Just when you think the Bobcats might pull a playoff berth in the woeful Eastern Conference, Kemba Walker goes down. Not to say they still won’t make the playoffs. This is the Eastern Conference we’re talking about. It’s just sad.

Last Week (20)

20

New York Knicks

Grade: F

“Probably overrating them, especially after that loss to the Bobcats. But man, the Knicks have looked, well, just fine. That’s cause for optimism in the ‘Wait, basketball’s actually a sport?’ Eastern Conference.” -Me, last week.

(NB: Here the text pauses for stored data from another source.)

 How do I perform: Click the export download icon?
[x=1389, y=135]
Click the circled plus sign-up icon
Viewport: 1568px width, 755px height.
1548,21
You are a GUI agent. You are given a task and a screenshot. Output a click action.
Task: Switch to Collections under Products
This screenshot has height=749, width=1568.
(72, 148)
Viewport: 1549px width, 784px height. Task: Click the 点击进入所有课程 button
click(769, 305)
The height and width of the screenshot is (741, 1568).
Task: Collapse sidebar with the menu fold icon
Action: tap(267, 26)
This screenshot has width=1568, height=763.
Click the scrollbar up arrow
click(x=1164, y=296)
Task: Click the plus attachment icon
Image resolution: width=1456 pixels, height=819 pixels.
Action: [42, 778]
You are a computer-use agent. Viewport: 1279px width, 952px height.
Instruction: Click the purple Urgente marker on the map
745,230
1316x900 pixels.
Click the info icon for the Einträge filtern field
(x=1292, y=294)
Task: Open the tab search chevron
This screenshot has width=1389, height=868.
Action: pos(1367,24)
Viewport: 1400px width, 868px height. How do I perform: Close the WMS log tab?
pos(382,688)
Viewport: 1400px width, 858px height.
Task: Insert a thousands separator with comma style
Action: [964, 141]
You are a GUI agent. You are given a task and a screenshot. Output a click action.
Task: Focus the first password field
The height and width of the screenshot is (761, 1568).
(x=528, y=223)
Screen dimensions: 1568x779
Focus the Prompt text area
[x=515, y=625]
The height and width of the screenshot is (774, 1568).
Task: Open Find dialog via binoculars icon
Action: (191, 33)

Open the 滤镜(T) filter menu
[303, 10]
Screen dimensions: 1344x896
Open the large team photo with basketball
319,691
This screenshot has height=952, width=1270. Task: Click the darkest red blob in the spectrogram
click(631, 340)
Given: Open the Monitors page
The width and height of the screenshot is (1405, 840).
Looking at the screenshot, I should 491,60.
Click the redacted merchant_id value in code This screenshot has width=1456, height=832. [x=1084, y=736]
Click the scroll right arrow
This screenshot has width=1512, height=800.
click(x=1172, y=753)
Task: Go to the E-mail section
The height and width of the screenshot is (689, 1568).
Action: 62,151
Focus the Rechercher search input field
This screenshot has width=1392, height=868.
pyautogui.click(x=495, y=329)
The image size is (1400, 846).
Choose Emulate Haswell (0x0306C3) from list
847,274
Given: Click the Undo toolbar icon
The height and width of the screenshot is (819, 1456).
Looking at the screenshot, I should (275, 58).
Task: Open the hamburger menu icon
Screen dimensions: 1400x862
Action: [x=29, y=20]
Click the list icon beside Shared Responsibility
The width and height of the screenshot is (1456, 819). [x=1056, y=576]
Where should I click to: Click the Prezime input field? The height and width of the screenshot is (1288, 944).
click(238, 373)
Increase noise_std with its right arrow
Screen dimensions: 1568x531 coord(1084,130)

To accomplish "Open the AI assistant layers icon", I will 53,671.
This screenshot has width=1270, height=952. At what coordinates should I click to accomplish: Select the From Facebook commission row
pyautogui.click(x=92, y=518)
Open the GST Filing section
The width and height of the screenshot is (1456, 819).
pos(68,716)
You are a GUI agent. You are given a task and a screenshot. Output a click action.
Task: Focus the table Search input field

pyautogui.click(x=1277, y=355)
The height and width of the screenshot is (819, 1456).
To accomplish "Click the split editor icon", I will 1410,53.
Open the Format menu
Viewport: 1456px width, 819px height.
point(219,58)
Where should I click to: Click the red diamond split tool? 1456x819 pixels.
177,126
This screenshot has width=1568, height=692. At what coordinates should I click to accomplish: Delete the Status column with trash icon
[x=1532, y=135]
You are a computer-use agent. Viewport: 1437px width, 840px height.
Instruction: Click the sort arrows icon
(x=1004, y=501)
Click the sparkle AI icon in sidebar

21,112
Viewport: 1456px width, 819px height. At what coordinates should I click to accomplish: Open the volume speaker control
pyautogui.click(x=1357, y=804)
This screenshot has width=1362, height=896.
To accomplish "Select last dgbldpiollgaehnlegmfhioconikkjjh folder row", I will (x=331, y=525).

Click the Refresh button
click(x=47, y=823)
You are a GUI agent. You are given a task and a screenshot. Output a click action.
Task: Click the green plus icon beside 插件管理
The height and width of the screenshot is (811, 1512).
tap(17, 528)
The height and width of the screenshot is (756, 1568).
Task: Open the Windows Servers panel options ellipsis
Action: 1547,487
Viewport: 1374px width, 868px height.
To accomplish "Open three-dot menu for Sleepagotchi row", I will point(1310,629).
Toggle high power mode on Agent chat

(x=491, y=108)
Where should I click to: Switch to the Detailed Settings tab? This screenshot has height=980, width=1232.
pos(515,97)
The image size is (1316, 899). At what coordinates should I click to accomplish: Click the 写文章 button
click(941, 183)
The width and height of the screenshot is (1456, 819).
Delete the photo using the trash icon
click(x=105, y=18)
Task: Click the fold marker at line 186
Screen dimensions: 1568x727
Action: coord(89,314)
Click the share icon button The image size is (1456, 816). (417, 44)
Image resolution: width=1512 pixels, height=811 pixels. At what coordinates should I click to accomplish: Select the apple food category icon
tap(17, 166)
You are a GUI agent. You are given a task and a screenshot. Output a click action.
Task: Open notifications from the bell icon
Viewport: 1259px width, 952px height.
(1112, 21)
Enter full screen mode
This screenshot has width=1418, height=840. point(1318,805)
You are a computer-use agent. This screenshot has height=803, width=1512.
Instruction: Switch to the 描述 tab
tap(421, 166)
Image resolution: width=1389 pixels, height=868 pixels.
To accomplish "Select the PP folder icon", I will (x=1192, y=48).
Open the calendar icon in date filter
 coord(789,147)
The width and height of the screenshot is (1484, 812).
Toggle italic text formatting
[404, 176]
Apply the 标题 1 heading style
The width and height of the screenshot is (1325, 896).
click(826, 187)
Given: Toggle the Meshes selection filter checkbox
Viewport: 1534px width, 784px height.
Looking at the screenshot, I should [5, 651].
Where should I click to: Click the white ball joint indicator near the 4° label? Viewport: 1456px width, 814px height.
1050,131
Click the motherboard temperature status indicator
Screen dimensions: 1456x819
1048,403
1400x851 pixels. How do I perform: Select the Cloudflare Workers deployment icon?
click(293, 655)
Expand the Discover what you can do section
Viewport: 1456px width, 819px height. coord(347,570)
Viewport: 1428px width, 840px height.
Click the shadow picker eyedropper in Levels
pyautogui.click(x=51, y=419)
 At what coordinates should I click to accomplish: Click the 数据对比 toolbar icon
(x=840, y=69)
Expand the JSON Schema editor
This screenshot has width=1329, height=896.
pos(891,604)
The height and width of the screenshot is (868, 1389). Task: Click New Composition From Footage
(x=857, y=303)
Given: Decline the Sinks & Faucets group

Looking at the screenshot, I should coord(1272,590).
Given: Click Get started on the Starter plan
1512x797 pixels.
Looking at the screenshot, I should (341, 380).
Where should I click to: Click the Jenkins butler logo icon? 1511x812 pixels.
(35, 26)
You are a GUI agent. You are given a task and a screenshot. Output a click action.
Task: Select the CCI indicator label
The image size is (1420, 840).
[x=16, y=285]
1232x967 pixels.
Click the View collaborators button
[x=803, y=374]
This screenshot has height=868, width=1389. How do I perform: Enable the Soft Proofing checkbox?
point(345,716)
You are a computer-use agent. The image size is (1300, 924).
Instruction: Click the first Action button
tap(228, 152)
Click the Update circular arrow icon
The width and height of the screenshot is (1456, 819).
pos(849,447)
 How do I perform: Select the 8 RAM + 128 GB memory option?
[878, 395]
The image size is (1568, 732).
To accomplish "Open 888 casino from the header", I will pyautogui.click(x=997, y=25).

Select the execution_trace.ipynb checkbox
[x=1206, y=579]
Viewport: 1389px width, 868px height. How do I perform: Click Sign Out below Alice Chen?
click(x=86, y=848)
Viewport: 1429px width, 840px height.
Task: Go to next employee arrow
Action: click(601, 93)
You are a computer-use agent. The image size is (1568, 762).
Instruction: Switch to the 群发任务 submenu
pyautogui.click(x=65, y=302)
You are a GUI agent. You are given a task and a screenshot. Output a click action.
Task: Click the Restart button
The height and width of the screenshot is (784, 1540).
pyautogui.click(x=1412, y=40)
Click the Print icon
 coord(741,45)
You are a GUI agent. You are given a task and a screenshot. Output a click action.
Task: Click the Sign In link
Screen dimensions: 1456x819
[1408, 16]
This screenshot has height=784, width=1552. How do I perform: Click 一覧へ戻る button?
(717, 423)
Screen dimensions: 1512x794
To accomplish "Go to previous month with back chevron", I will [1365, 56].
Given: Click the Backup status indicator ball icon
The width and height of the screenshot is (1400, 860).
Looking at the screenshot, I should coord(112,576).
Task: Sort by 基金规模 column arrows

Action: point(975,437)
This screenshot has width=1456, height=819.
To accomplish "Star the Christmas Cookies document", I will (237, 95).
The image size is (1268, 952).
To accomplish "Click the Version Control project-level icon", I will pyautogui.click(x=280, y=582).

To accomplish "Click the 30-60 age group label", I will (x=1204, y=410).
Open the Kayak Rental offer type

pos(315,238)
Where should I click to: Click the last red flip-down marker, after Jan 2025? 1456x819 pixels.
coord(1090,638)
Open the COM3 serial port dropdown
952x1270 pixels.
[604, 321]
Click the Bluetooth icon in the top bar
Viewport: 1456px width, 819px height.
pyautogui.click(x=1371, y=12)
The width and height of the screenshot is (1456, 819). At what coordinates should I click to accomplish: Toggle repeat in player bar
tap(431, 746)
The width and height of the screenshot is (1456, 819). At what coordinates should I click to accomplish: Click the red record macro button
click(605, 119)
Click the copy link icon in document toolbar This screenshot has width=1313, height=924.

AKA: Me, proponent of all that is fucking stupid.
.

Last Week (14)

21

Los Angeles Lakers

Grade: C-

Watching Nick Young and Ryan Kelly and Kendall Marshall and Pau Gasol has been fun. Seeing the Lakers commit to two years of mediocrity by extending the injured Kobe Bryant has not.

 

Last Week (24)

22

Detroit Pistons

Grade: D

“D” for “Don’t ever believe in Detroit. Or Josh Smith. Ever.”

Last Week (21)

23

Sacramento Kings

Grade: C

So, there might actually be something to this Rudy Gay-Derrick-Williams-DeMarcus-Cousins thing after all, eh?

Last Week (22)

24

Cleveland Cavaliers

Grade: D

Only reason these Cavs weren’t handed the dreadful “F” is because deep, deep down—where the sun don’t shine and Lindsey Lohan’s career isn’t dead—we knew they would be bad.

Last Week (26)

25

Boston Celtics

Grade: C+

Beantown has played some impressive basketball under Brad Stevens. Impressive in the sense that they’ve been watchable, despite Danny Ainge’s best efforts to ensure otherwise.

Last Week (28)

26

New Orleans Pelicans

Grade: C

Who would you build your NBA franchise around? If Anthony Davis isn’t in your top three, your crack pipe is doing its job.

Last Week (23)

27

Utah Jazz

Grade: D

Utah was supposed to be awful, and it is. But some of these youngsters are fun to watch, most notably Trey Burke, who gets at it like a stripper in the Champagne Room.

Last Week (25)

28

Philadelphia 76ers

Grade: C+

Ever stop to think at how much better Philly is than we expected it to be? Mind. Blowing.

Last Week (27)

29

Orlando Magic

Grade: D

“It’s not that we’re trying to lose; it’s that we’re trying to figure out how to win while shitting all over the hardwood.” -Jacque Vaughn

Last Week (29)

30

Milwaukee Bucks

Grade: F

Contending for a playoff spot was the goal. Front row seats to the crap that crap craps if it could, in fact, crap is what the Bucks got.